Dans Necromancer, un récit monochrome aux frontières du monde spirituel, Inuuteq Storch illustre les coutumes de ses ancêtres, tout en soulignant l’oppression de l’isolement au Groenland, en pleine pandémie.
Une maison faite de bois, des balançoires abandonnées ployant sous la bourrasque, des flocons décomposés imprimant sur le sol un épais tapis blanc, des troncs d’arbres devenus éclairs, leur écorce blanche contrastant avec le noir de la nuit… Dans la noirceur de Necromancer – l’obscurité revenant, comme une ponctuation, sur chaque page gauche de l’ouvrage – les détails tranchent, blêmes et fantomatiques. Ils déchirent l’enveloppe sombre du froid comme de l’enfermement, ils s’émancipent du réel. Çà et là, quelques visages apparaissent, pour tenter de définir l’espace, mais la plupart des silhouettes restent anonymes. Cachées par d’épais manteaux, des capuches de fourrure protectrices, elles déambulent, se perdent, survivent dans un environnement hostile. Partout, la neige, la glace, la tempête. Un monde qui fige, qui enlise les corps et fait crier les muscles lorsqu’ils se gainent pour fuir au plus vite.
Originaire de Sisimiut, au Groenland, Inuuteq Storch s’est formé au Centre of Photography et New York et à l’école Fatamorgana de Copenhague avant de retourner s’installer dans sa ville de naissance. Là-bas, il construit des ensembles d’images inspirés par le territoire et son héritage. En couleur comme en noir et blanc, il s’attache à montrer l’indicible, à révéler les nuances muettes qui composent un lieu, les histoires qui les traversent. Imaginée durant la propagation du Covid, Necromancer ne déroge pas à cette règle. « Cette série s’est nourrie de deux émotions : une sensation de nostalgie liée aux royaumes que mes ancêtres arpentaient et l’impression d’impuissance ressenti durant le confinement. Toutes deux étaient interconnectées et ont créé cette esthétique particulière », explique l’auteur.
224 pages
350 DKK
Nous permettre de rester en vie
Un noir et blanc intense aux contrastes tranchés, un grain omniprésent, gommant les détails, convoquant l’abstraction. L’ouvrage d’Inuuteq Storch, édité par Marrow Press, est une ode aux croyances mystiques, aux récits chamaniques inhérents à la culture groenlandaise. Une richesse que les populations contemporaines perdent peu à peu, à mesure que le monde évolue. « Nous avons toujours cette connexion, mais on ne s’en sert plus comme avant », déplore-t-il. Alors, comme pour convoquer les spectres du passé, l’artiste efface toute temporalité de ses images, plonge dans les fragments d’une mémoire chorale d’où émanent des chants occultes, des mystères inassouvis. Transcendés par une écriture marquée, les clichés d’Inuuteq Storch se veulent violents, poignants. La pâleur des peaux se mêle à celle de la nature enneigée, toute notion de textures oubliée, pour offrir aux regardeur·ses des fragments opalins dans une nuit propice aux rêves tourmentés.

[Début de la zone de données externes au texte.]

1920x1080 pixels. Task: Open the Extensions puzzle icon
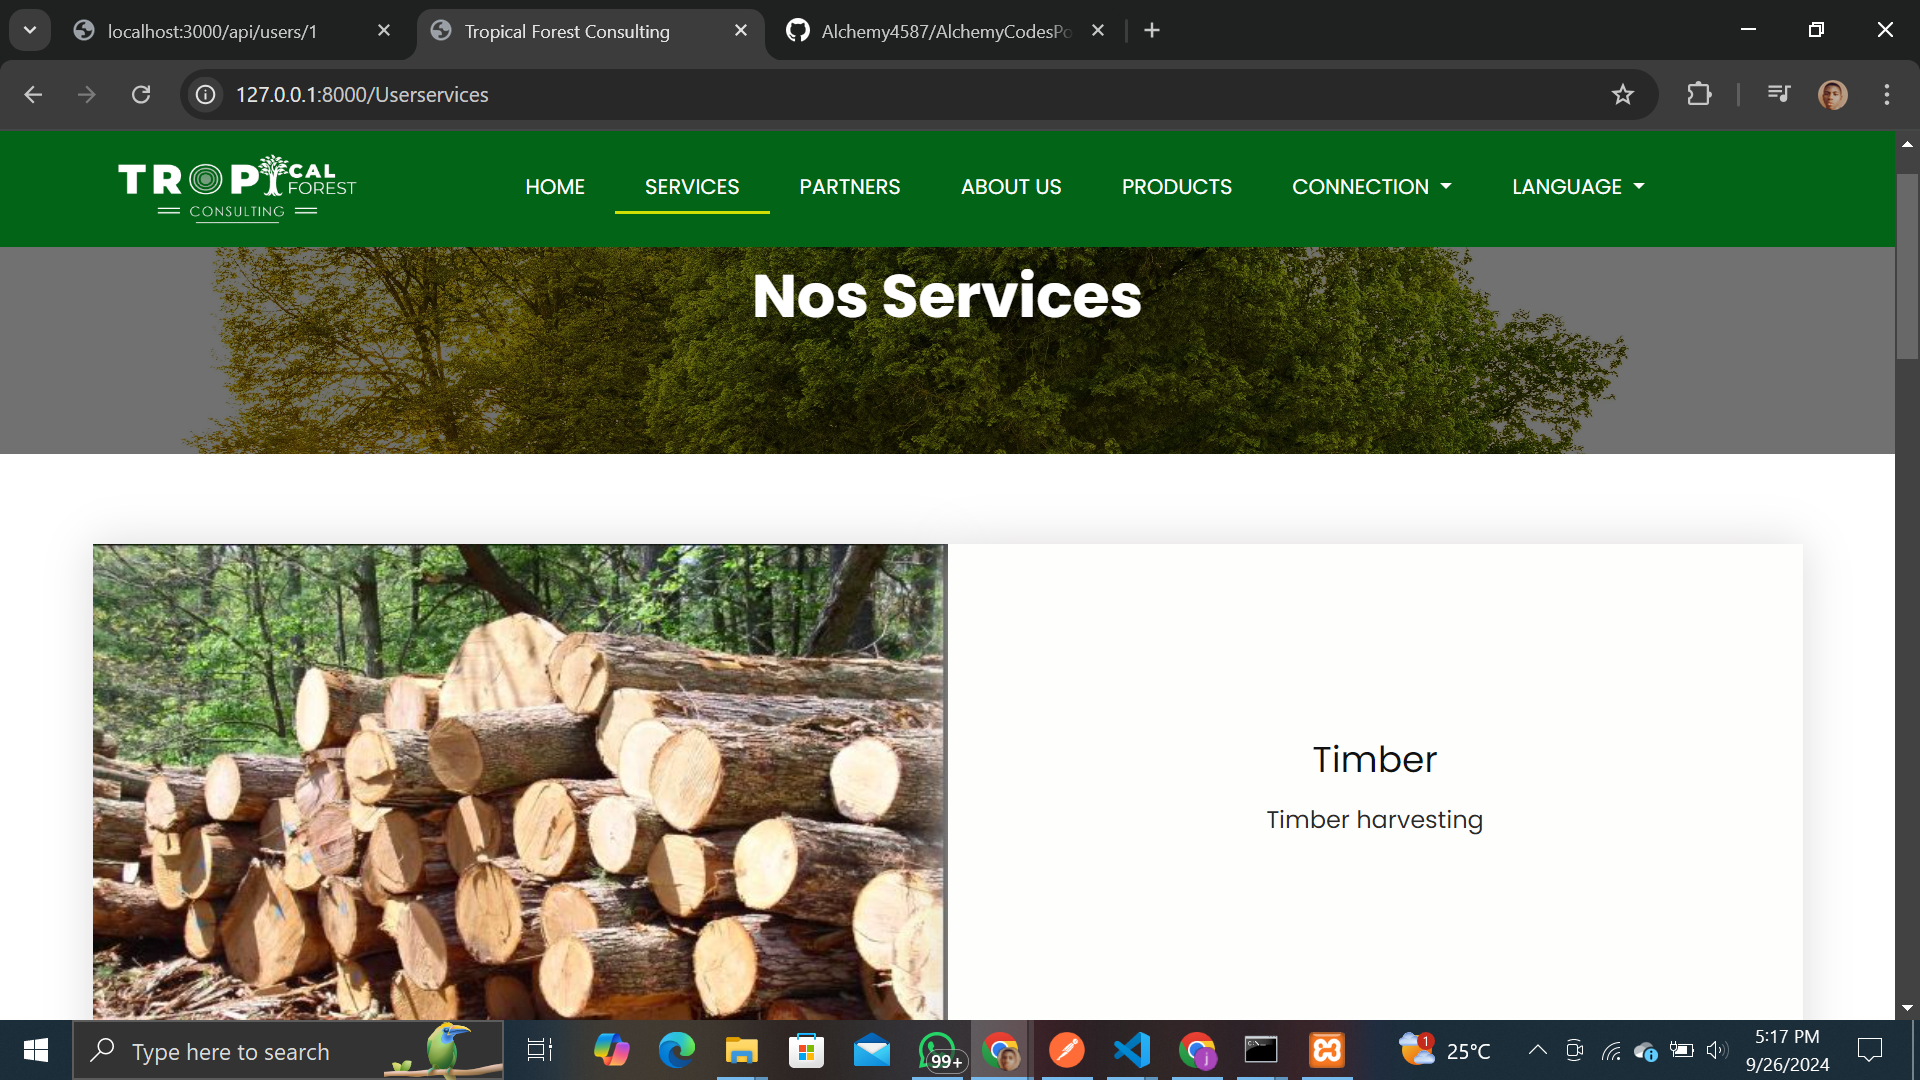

Une atmosphère inspirée par les coutumes des anciennes tribus du Groenland. « Elles avaient notamment pour habitude de terrifier les chiots en utilisant un son spécifique, afin qu’ils prennent l’habitude, à l’écoute de ce son, de courir en direction de leur maison pour survivre. Il ne fallait y avoir recours qu’en cas d’extrême urgence, pour échapper par exemple à une couche de glace qui se fissure. Car si les chiens restaient immobiles, eux comme leurs maîtres·ses étaient condamné·es à mourir de froid dans l’océan… Il faut comprendre que ces méthodes, bien que crues et dures, nous ont permis de rester en vie », explique le photographe. Évoquant presque un roman graphique fait d’émotions viscérales, et de dialogues invisibles, Necromancer s’impose comme un objet lévitant entre les espaces et les époques. Au cœur des pages, la rudesse des conditions météorologiques, l’isolement dû à l’épidémie, les intérieurs rassurants et les extérieurs dangereux, le réel le plus trivial, les errances et envolées spirituelles. Autant de pistes qu’il nous faut explorer, abrité·es de la morsure du froid, pour imaginer le sentir mordre nos joues, crisper nos épaules et faire vibrer notre imaginaire.